The fix is simple; we should not remove a host from the idle list if nh_refs is non-zero, because someone else has done that already. We also added an assert to make sure that hosts that are being unregistered are on the idle list. Here's the diff (with documentation changes dropped for brevity):
This patch hasn't made its way into illumos just yet, but it should come up for review soon.
That was my first real kernel bug at Delphix; I've now taken over responsibility for maintaining NLM. Let me know what you thought of this blog post, and how I could improve future entries in the series. You can either leave a comment here, or email me at firstname.lastname@example.org.

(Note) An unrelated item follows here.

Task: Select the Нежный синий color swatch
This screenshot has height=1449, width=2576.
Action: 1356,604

Happy bug hunting!
- Interestingly, NFSv4 does have this capability. If we used that, this blog post probably never would have happened. We don't use it for the same reason as most people: it's less well tested than NFSv3, because it's not in common use. This creates something of a vicious cycle.
- If you are interested in knowing more, there's a chapter from a textbook here. But basically, the coolness is that in addition to the standard "I know the addresses of all the functions so I can set breakpoints", mdb also knows about the layout of all the structs, the addresses of all the global variables, and you can write custom logic to parse and present that information in useful and simple ways. For example, I wrote a couple of mdb commands that walk through the list of nlm hosts and print out the address, hostname, vnode, sysid, PID, state, and lock type all the file locks being held. It also lets you build these on the fly by piping together the output of various commands.-
- Specifically, things are usually allocated so that they pack together nicely. 4-byte things are aligned to 4 bytes, 8 byte things to 8, and so on. However, most allocators also have a minimum size, so you don't really get 2-byte things allocated to any of 0,2,4,6,8,a,c and e. Instead they're allocated 4 bytes of space, and are treated as such by the allocator. Things of non-power-of-two sizes (like a 20 byte struct) tend to get "padded" up to the next power of two (or some other convenient size, it depends on the compiler).

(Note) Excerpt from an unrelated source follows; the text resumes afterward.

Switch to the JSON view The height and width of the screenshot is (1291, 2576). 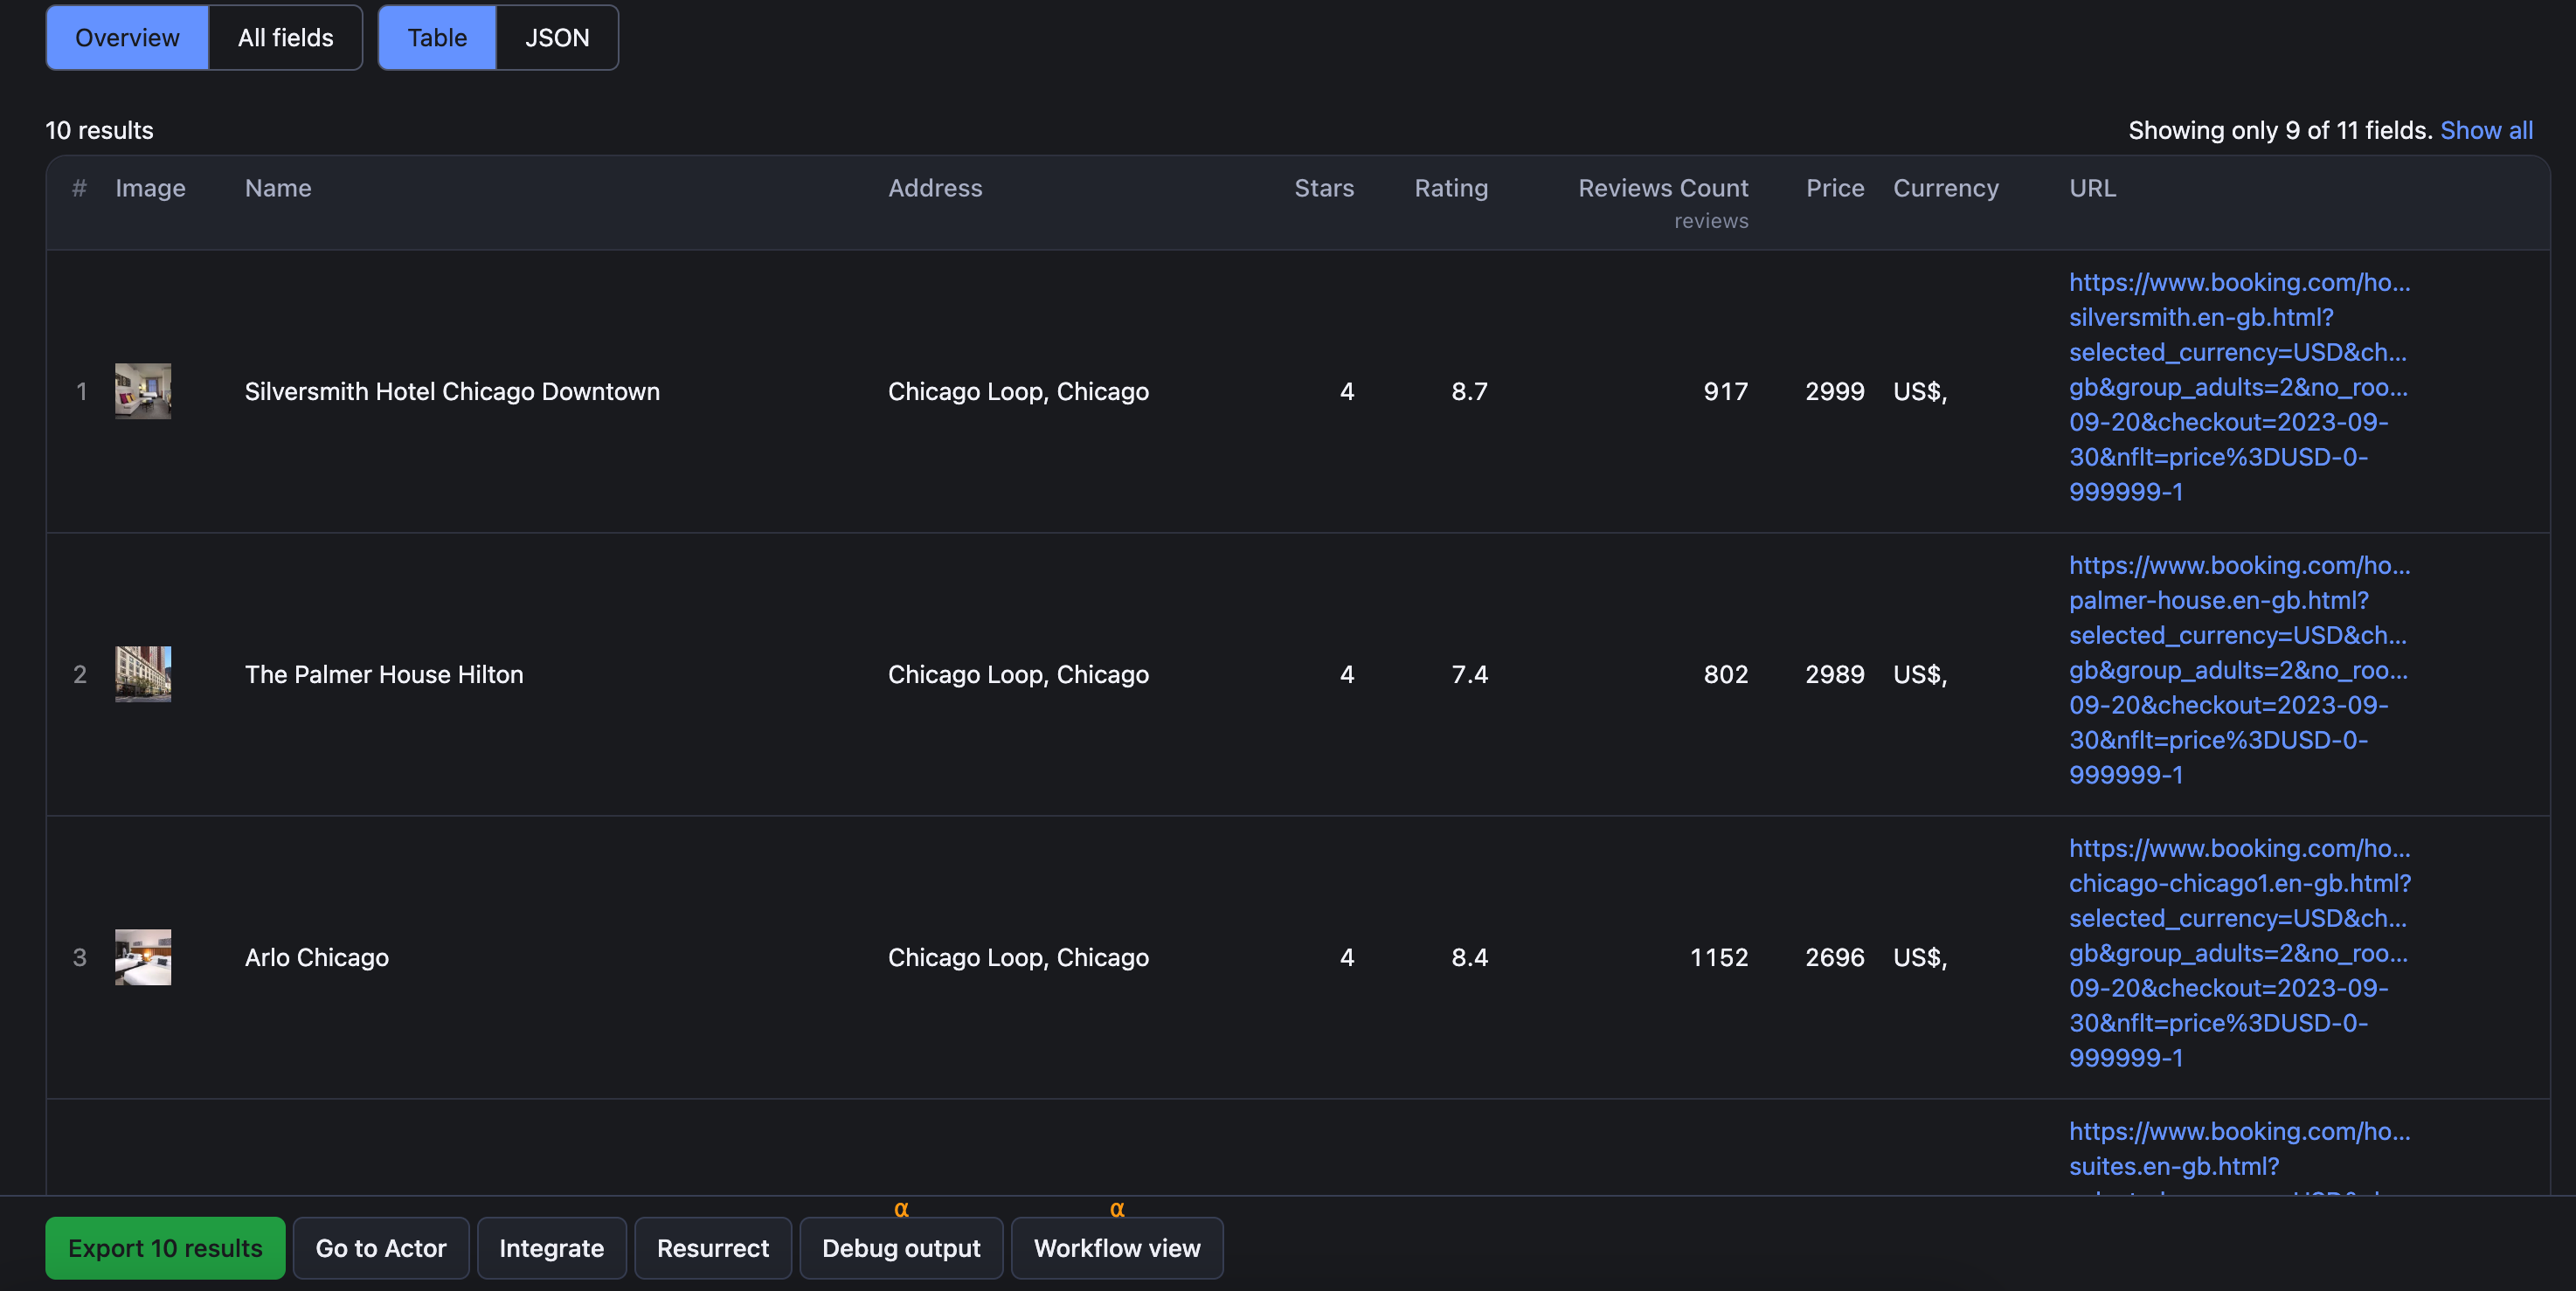point(556,37)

- If you're paying close attention after this, you'll notice that I'm changing some of the values in ways that aren't explained, some of the pointer values don't point to what you expect, and the code that appears later will look pretty weird; not like a normal linked list at all. This is because the Solaris kernel's variadic (i.e. implemented in macros) linked lists are a bit odd; a struct (we'll call it the node struct) that wants to be part of a linked list has a field containing a link struct; the link struct has a tqe_prev and tqe_next pointer. The tqe_next pointer points to the beginning of the next node struct (or NULL if it's the tail), but the tqe_prev pointer points to the tqe_next field of the previous node struct's link struct. This simplifies some of the operations; you don't have to special case inserting or removing at the head, because the tail of the list acts like a prev pointer, and the head acts like a next pointer. In the nlm_host struct, the tqe_next appears at addr+0x10, and the tqe_prev field appears at addr+0x18.-
- You might wonder why the linked list didn't check for this case and panic earlier, because it should have been able to detect it; the answer is that the error checking code is unnecessary if the code has no bugs, and can cause a significant performance ding if you're doing a lot of linked list work. As a result, it's turned off by default, but a debug kernel build turns it on.